PROBLEM REQUIREMENTS: Each line below that contains "sidebar" should be counted. Give only the total.

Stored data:
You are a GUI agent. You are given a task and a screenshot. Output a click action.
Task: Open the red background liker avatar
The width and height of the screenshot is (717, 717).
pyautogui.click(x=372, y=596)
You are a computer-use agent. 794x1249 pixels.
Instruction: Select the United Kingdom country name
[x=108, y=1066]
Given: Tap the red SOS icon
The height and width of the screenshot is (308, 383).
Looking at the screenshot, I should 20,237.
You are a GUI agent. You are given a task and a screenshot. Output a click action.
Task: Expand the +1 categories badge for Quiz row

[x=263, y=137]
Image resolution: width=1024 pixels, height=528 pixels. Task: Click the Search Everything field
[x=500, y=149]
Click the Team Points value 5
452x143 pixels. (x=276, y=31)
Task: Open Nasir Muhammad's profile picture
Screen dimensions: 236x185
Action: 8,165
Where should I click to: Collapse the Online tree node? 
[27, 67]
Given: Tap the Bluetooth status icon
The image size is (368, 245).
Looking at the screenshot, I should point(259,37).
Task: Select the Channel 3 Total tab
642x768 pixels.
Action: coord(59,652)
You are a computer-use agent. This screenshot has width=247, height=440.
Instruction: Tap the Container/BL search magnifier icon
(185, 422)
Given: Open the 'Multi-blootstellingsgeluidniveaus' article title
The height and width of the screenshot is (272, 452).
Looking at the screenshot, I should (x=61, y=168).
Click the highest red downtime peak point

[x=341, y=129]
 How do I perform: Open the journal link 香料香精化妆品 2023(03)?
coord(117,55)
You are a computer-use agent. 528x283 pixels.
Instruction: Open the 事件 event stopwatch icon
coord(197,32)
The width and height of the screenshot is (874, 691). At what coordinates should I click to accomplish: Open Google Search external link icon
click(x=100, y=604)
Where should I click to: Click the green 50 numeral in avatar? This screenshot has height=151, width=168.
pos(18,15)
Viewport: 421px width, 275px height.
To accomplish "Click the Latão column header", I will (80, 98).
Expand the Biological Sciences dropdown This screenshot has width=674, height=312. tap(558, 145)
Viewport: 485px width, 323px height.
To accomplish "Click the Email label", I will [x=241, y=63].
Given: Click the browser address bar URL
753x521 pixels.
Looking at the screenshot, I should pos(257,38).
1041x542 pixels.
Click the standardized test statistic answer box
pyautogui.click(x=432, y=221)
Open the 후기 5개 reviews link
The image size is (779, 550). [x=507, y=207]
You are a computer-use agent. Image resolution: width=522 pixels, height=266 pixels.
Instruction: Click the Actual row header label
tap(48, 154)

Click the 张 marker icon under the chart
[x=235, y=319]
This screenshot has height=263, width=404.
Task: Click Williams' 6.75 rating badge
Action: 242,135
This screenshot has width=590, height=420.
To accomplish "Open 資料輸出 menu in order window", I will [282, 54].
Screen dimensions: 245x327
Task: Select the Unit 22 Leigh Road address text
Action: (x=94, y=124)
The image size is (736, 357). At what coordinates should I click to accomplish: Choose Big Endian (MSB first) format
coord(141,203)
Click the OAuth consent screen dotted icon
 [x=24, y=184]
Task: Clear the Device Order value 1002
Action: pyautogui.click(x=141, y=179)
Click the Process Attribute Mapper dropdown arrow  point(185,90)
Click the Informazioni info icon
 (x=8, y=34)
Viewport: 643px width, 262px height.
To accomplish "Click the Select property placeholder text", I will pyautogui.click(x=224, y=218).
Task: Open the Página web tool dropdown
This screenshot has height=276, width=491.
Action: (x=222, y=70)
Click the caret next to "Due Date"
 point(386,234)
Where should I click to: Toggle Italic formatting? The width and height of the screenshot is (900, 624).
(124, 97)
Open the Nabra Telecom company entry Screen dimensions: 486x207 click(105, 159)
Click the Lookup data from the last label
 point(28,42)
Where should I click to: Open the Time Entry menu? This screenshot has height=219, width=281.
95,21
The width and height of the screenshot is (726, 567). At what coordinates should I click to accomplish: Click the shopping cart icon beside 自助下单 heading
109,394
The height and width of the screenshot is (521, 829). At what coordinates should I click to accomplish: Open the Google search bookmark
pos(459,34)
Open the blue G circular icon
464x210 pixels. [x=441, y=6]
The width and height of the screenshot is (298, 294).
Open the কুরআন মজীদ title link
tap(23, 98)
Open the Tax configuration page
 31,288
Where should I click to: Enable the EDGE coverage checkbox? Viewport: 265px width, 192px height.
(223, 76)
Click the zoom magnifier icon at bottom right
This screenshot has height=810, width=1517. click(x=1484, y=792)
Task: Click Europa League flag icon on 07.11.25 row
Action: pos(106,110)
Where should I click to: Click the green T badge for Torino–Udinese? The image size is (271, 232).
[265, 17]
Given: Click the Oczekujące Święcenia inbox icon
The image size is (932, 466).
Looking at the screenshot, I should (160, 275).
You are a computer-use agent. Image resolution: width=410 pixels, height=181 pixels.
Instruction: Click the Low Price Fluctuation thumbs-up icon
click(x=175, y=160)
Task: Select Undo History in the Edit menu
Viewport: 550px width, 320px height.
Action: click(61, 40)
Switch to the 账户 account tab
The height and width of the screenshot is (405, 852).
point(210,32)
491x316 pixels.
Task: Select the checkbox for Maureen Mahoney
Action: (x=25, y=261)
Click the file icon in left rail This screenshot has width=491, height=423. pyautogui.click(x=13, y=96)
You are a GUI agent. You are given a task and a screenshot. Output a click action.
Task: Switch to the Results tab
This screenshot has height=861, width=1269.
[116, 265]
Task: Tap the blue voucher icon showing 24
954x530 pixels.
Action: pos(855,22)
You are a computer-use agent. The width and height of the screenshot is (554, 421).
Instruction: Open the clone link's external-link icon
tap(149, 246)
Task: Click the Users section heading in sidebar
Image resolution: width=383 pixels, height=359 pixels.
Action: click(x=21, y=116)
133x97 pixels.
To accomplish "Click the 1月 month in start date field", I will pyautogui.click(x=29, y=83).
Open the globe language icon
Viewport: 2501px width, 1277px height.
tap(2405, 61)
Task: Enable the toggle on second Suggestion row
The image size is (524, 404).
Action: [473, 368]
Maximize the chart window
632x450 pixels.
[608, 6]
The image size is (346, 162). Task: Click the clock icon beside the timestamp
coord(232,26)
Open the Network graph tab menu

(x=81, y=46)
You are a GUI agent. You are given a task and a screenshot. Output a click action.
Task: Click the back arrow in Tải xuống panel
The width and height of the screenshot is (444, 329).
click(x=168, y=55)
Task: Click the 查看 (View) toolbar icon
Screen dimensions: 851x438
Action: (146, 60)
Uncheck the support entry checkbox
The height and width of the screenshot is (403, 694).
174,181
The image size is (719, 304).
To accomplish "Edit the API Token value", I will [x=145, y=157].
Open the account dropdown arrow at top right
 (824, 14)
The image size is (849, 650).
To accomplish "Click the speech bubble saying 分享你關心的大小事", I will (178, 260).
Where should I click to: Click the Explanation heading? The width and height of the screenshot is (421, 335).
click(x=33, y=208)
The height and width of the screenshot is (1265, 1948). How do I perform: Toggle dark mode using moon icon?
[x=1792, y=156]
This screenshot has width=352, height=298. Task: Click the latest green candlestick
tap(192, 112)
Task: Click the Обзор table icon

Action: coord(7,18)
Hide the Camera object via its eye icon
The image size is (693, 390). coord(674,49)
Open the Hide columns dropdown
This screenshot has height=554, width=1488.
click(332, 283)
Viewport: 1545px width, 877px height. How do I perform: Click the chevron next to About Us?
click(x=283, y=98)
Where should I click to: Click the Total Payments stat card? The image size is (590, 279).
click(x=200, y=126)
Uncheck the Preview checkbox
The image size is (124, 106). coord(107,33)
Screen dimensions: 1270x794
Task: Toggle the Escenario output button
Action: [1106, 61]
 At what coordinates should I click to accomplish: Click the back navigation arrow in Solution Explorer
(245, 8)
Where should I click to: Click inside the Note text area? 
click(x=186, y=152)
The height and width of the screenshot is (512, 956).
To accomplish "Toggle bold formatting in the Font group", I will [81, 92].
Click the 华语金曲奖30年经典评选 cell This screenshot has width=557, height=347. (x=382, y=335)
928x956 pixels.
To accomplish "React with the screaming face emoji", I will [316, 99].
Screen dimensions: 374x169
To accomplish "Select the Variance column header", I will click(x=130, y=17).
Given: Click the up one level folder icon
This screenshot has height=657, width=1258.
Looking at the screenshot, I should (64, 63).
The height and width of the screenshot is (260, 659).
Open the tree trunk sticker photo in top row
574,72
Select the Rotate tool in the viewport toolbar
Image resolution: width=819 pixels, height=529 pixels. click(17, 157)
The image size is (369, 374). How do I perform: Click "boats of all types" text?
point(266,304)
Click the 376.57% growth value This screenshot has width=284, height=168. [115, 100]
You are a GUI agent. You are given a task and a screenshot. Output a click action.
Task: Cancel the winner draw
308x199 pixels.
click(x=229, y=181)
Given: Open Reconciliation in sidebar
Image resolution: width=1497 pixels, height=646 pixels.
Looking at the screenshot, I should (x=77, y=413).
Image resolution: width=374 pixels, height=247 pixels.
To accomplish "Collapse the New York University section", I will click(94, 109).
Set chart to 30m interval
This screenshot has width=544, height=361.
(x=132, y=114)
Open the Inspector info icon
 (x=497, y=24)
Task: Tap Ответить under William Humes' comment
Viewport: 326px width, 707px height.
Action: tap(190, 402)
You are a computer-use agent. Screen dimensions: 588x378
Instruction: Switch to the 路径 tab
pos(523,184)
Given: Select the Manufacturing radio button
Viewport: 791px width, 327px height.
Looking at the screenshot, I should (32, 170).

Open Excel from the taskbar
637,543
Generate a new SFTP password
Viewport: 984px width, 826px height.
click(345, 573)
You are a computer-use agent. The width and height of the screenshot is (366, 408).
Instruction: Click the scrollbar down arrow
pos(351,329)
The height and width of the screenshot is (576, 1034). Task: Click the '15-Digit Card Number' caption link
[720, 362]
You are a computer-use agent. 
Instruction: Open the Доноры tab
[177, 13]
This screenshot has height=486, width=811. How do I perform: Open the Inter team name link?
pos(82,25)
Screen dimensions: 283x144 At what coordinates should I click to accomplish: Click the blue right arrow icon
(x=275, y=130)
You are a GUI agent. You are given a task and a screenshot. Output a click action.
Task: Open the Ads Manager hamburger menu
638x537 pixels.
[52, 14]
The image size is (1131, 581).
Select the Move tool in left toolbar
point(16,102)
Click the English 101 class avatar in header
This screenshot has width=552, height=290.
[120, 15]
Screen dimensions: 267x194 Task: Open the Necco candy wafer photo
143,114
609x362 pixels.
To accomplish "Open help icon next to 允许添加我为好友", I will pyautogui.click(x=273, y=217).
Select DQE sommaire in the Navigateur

FINAL ANSWER: 2